Dear Steven and Matteo: several people have suggested that I submit
my Fortran-90 1-D FFT code for you to benchmark. The gzipped source
files for the forward and inverse transforms are available via
anonymous ftp to nigel.mae.cwru.edu, then

cd /pub/archived
get fft_radix8_fwd_bench_rc.f90.gz
get fft_radix8_rev_bench_rc.f90.gz

Some notes:

- The above source files assume the forward transform is of a real
  vector of length N, treated as a complex vector of length N/2,
  and similarly for the inverse transform. To do a strictly complex
  transform, simply delete the real/complex wrapper routines dfft_fwd
  and dfft_rev at the beginning of each source file, and call the
  remaining complex FFT routines, setting N (the real dimension)
  equal to twice the complex vector length.

- The routines are for power-of-2 lengths only, with (real-vector)
  lengths ranging from 2^4 to 2^19. Longer vector lengths require
  only minor modifications. I'm working on non-power-of-2 routines,
  but they're not yet as efficient as I'd like.

- The code is intended for applications where there are multiple
  calls to the FFT routines with vectors of the same length. The
  trigonometric initializations are thus done without recurrences
  (and using extended-precision real arithmetic where available).
  This is accurate but expensive, so the true speed of the algorithm
  only emerges when several tens (or hundreds) of vectors are FFT'd.

- Most of the code development has taken place on a DEC Alpha 21064,
  but I have tried to make most of the optimizations be of a reasonably
  generic variety (higher radices, good data locality, etc.)

- I have tried the code on 3 platforms, here are the compile options
  that seem to work best:

   (1) Digital Equipment Corp. Fortran 90 V4.x compiler for DEC Unix V3+: use

   f90 -O4 -Olimit 100000 -o {executable} {driver routine}.f90 fft_radix8_*_bench_rc.f90

   (NOTE: DEC Fortran90 allows a -O5 optimization level, but it's still a
    bit buggy. The code runs no faster with this optimization level than
    with -O4, and may not run at all on some systems when -O5 is used.)

   (2) SGI : compile using

   f90 -O3 -static -mips3 -o ...

   (3) Sparc : Fortran 90 V1.x compiler for Solaris. Compile using

   f90 -O3 -o ...

   (NOTE: Although the Sparc F77 compiler supports a 16-byte extended-
   precision real data type, this does not appear to be supported on
   their F90 compiler, at least not at this writing. The code should
   compile o.k., but will be slightly less accurate than it would be
   were real*16 supported. Speed should not be affected signifcantly.
   Also, I found -O3 to give better results than higher optimization
   levels (e.g. -fast), but this may be system-dependent.
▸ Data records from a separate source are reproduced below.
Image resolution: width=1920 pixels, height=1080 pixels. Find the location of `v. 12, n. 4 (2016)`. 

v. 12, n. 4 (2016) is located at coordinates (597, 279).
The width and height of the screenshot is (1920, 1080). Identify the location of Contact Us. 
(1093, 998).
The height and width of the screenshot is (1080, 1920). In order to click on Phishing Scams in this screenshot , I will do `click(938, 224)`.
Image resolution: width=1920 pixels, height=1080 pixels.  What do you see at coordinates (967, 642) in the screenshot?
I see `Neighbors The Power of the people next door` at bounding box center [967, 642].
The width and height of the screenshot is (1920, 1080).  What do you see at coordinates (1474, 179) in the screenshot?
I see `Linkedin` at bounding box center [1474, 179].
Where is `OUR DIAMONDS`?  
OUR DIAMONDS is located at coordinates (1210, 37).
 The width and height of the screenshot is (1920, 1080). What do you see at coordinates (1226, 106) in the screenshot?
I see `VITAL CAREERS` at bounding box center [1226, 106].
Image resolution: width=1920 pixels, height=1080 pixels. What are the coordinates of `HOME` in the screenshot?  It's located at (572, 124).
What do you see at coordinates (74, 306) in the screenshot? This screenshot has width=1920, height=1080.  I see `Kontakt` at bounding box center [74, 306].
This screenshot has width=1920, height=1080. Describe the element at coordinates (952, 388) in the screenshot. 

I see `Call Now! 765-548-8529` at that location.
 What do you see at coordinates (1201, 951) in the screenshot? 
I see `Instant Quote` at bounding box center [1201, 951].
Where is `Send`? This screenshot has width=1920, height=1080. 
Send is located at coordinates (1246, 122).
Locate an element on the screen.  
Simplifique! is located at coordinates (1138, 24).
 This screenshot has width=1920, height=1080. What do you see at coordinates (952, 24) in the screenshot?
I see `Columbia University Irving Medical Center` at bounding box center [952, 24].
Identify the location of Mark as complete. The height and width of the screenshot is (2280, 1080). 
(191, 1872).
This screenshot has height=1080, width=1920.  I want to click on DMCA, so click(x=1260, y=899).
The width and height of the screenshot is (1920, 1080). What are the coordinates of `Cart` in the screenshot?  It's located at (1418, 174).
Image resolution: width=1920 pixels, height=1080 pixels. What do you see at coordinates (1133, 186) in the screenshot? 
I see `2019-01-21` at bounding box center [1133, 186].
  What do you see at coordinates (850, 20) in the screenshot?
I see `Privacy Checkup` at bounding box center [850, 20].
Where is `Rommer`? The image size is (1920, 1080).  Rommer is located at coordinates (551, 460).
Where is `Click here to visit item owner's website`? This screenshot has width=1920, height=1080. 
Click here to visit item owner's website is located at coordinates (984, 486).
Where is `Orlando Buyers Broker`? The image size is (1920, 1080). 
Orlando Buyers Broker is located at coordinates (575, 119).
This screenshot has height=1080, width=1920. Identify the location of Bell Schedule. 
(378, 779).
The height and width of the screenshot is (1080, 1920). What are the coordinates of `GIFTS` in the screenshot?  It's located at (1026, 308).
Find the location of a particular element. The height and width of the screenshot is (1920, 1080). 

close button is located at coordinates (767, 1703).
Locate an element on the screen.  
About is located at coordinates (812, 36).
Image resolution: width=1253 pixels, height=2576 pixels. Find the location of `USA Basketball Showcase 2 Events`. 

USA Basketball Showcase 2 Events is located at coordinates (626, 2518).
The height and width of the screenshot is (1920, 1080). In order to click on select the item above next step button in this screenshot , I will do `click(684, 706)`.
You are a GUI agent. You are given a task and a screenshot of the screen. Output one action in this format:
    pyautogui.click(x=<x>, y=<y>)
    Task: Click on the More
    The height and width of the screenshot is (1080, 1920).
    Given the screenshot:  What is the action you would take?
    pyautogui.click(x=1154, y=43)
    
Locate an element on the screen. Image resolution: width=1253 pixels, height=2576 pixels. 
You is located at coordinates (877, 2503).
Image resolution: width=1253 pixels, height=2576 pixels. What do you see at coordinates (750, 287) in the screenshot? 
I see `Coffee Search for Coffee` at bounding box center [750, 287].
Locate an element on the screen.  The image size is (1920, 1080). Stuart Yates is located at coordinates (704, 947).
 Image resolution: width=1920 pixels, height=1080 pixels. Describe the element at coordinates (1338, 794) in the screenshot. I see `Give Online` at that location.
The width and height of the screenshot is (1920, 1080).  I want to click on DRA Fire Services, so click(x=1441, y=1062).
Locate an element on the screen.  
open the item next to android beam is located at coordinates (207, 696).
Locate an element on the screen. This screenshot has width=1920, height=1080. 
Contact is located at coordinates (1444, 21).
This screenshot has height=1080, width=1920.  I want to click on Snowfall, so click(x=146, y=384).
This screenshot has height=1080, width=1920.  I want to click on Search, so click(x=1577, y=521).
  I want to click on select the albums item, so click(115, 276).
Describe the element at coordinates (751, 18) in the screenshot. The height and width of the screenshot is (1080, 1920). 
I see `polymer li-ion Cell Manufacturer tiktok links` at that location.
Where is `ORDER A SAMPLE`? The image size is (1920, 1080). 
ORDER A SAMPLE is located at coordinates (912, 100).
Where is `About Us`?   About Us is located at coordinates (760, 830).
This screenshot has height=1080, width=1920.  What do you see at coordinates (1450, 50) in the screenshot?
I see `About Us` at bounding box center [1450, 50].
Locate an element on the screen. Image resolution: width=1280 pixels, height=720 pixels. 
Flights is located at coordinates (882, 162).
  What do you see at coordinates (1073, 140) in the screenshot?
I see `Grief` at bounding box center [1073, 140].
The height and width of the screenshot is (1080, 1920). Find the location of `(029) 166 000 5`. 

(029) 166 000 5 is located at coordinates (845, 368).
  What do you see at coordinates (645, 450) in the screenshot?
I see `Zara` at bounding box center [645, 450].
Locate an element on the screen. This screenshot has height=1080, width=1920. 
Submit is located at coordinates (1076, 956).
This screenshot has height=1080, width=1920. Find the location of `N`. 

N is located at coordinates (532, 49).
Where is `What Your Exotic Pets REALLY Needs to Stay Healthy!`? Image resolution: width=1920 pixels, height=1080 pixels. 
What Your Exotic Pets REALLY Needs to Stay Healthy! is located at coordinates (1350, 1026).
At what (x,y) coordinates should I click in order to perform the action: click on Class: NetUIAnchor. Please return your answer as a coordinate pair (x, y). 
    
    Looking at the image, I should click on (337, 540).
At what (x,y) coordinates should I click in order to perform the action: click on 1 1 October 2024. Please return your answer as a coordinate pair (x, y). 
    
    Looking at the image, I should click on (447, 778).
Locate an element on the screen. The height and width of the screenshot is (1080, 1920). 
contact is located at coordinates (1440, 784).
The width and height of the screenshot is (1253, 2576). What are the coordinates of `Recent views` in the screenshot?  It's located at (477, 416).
Here is a simple example of a driver routine I use to test the code
for accuracy (DFFT_REF refers to some reference code):

	program fft_test
!...
	implicit none
	integer:: i,j,k,n,nh
	real*8 :: tmp
	real*8, allocatable :: a(:),b(:)

	print*,'enter (real-vector) FFT length>'
	read*,n
	allocate(a(n),b(n))

!...initialize arrays
	do i=1,n
	a(i)=i
	enddo
	b=a

	call dfft_ref(a,n)
	call dfft_fwd(b,n)

	do i=1,n
	tmp=abs(a(i)-b(i))
	if(tmp>1d-8)print*,'difference: I=',i,tmp
	enddo

	end

Let me know if you have any problems. I'll be interested to hear
how the code times out vs. FFTW on various systems.

Regards,
Ernst

p.s.: No relation to Ron, so far as I know. You may want to add
a first initial to your benchmarks to differentiate us.

Ernst Mayer
Assistant Professor
Dept. of Mechanical & Aerospace Engineering
Case Western Reserve University
10900 Euclid Avenue
Cleveland, OH 44106-7222
Phone: 216-368-6453
Fax:   216-368-6445
E-Mail: mayer@nigel.mae.cwru.edu
Homepage: http://k2.scl.cwru.edu/cse/emae/faculty/mayer/